We believe that temperament partly determines whether an individual identifies with and internalizes the characteristics of a significant other. For example, a child with a dysthymic temperament will probably not internalize a parent’s optimistic style of dealing with misfortune. The parent’s behavior is so contrary to the child’s disposition that the child cannot assimilate it.
Factors other than early childhood environment also play major roles in the development of schemas. The child’s emotional temperament is especially important. As most parents soon realize, each child has a unique and distinct “personality” or temperament from birth. Some children are more irritable, some are more shy, some are more aggressive. There is a great deal of research supporting the importance of the biological underpinnings of personality. For example, Kagan and his colleagues (Kagan, Reznick, & Snidman, 1988) have generated a body of research on temperamental traits present in infancy and have found them to be remarkably stable over time.
Following are some dimensions of emotional temperament that we hypothesize might be largely inborn and relatively unchangeable through psychotherapy alone.
Labile ↔ Nonreactive
Dysthymic ↔ Optimistic
Anxious ↔ Calm
Obsessive ↔ Distractible
Passive ↔ Aggressive
Irritable ↔ Cheerful
Shy ↔ Sociable
One might think of temperament as the individual’s unique mix of points on this set of dimensions (as well as other aspects of temperament that will undoubtedly be identified in the future).
Emotional temperament interacts with painful childhood events in the formation of schemas.

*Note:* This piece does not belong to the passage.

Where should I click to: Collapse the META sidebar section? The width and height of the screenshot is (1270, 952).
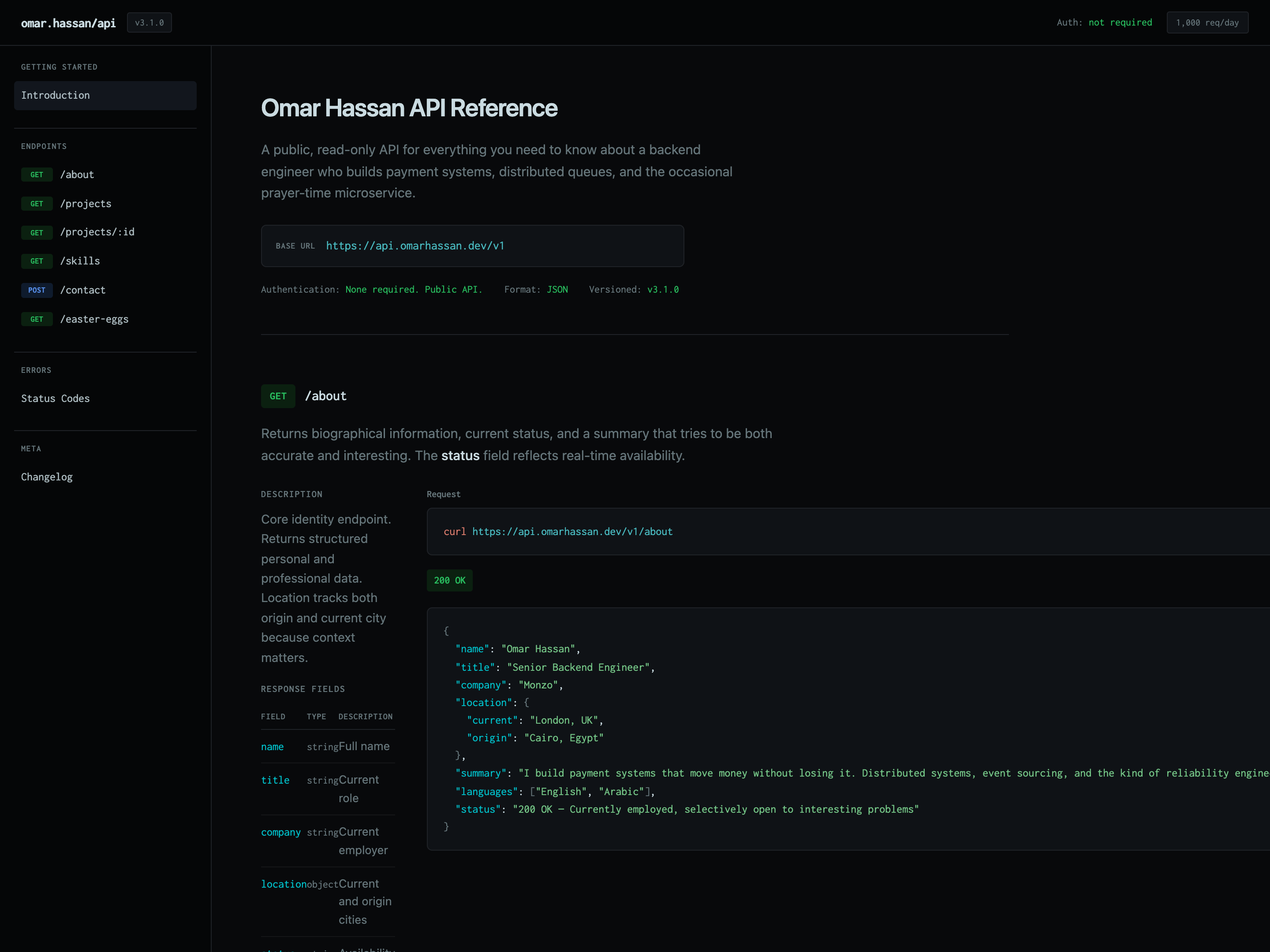click(x=31, y=449)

Different temperaments selectively expose children to different life circumstances. For example, an aggressive child might be more likely to elicit physical abuse from a violent parent than a passive, appeasing child. In addition, different temperaments render children differentially susceptible to similar life circumstances. Given the same parental treatment, two children might react very differently. For example, consider two boys who are both rejected by their mothers. The shy child hides from the world and becomes increasingly withdrawn and dependent on his mother; the sociable one ventures forth and makes other, more positive connections. Indeed, sociability has been shown to be a prominent trait of resilient children, who thrive despite abuse or neglect.
In our observation, an extremely favorable or aversive early environment can override emotional temperament to a significant degree. For example, a safe and loving home environment might make even a shy child quite friendly in many situations; alternatively, if the early environment is rejecting enough, even a sociable child may become withdrawn. Similarly, an extreme emotional temperament can override an ordinary environment and produce psychopathology without apparent justification in the patient’s history.